Low correlations are illustrated by widely scattered data points. As we make incremental changes to our x value, in this case the temperature of our drink, we measure the outputs that we are getting per volume or weight of the drink. If the data is more scattered and we are only seeing a slightly ascending or slightly descending line, then we can draw the conclusion that we have a weak relationship. This means that we can’t predict the impact of the process x factor on the output. Then we have what is called nor correlation, with uniformly scattered points, and no discernible line. Not even a weak relationship. As we change the temperature of our drink, the resulting measurements for volume or weight of the drink were all over the place. Place. In this case we had to draw no correlation or conclusion about the relationship or the impact of the x-factor or input on the y-output.

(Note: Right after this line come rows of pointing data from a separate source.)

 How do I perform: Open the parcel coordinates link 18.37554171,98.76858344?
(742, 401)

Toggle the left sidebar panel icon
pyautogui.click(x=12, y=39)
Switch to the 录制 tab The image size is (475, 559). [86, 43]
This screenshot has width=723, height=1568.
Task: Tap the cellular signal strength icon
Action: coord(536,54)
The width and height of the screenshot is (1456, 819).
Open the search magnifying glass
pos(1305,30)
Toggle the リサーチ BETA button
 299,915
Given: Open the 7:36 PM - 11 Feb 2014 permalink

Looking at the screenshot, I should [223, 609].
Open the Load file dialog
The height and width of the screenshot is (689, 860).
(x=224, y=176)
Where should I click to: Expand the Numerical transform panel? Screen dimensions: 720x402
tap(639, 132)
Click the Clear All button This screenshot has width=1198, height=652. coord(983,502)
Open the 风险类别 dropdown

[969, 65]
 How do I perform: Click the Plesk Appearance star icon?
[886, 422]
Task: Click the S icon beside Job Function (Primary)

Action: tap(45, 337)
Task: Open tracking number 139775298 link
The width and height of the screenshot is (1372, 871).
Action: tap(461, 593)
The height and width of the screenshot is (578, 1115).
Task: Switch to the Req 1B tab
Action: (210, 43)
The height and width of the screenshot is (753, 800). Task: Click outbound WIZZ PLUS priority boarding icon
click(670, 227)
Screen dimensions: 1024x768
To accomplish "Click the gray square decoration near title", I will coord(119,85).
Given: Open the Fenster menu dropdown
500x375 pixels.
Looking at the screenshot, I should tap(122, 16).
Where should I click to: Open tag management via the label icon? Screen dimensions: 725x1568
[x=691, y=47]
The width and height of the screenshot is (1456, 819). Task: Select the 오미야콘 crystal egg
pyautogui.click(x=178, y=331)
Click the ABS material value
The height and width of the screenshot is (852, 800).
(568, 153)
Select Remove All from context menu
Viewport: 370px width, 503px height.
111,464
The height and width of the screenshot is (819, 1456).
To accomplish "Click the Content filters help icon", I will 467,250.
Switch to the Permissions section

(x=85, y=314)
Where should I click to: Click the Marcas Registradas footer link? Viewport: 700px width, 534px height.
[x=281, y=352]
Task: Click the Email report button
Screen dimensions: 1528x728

In scattered diagrams we can also have a non-linear, or curved, linear correlation between the data. What’s interesting about this is that there are closely grouped points following a curve. And we have both ascending and descending behavior of this line over time with a very strong relationship. We can use this to predict the impact at given points in the process. It’s important to understand that you can have what is called cliff and peak relationships. So back to the example of varying the temperature of an ice slush drink. Let’s say that water is an important input of the process. Maybe as we increase the temperature, and water becomes steam, we reach a peak with the rising temperature of the water. But then, as it becomes steam, the properties of the water changed for a period of time in a way that impacted the weight and volume of the drink. And the cycle continued. Finally we have data points that we call outliers and they are important to understand as well. Perhaps we have a nice strong correlation with most of the data but we find a few data points that are way outside the groupings of data points. What’s going on there? There are a few possible explanations. It could be chance exceptions, or it could be just plain mistakes in recording the data. Perhaps the measurement tool we are using isn’t accurate enough, and we need to calibrate our equipment to make sure our readings are back under control. We could have human error in the testing. Or maybe there’s a factor in the environment that we did not have under control. For example, let’s say temperature is important. It’s a cold winter day, and we just had a blast of cold air when somebody opened the door, right when we were running these two experiments. That could have caused the outliers. Outliers should be thrown out or not used when we are designing process parameters.